Lovelace AI Inc. is launching a new approach to enterprise artificial intelligence, focusing on high-stakes decision-making environments where errors have significant consequences.

The core of their offering is Elemental, a "context engine" builder situated between AI agents and data systems. Elemental generates secure, enterprise-specific context engines that transform fragmented data into structured knowledge graphs. These graphs enable AI agents to navigate and query information, delivering research-quality analysis with citations.

Elemental's backend, YottaGraph, can manage trillions of interconnected facts, augmenting internal data with external intelligence. The system uses a fraction of the token use compared to other methods, allowing for more extensive querying.

Founded by Andrew Moore, former head of AI at Google Cloud and dean at Carnegie Mellon University, Lovelace AI targets industries like public sector, national security, disaster response, and healthcare, as well as financial services.
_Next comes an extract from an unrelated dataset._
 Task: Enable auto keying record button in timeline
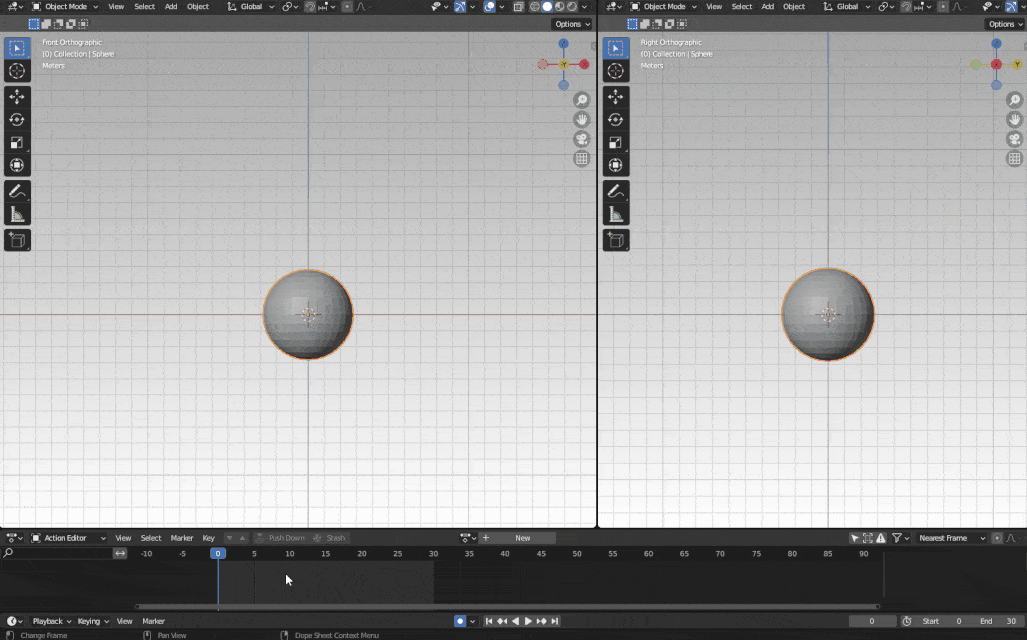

Lovelace AI is ingesting billions of facts weekly from diverse public sources. A key feature is its handling of data relationships, processing millions of messages between nodes in the knowledge graph for efficient computation. The system ensures accuracy through entity resolution and maintains trust by tracking provenance for every inference, providing citations for the entire reasoning process.

The platform is deployed within customer environments, offering crucial control for sensitive applications. Lovelace AI will focus on large enterprises seeking tangible AI-driven productivity gains, especially in areas where AI implementations have historically faced challenges.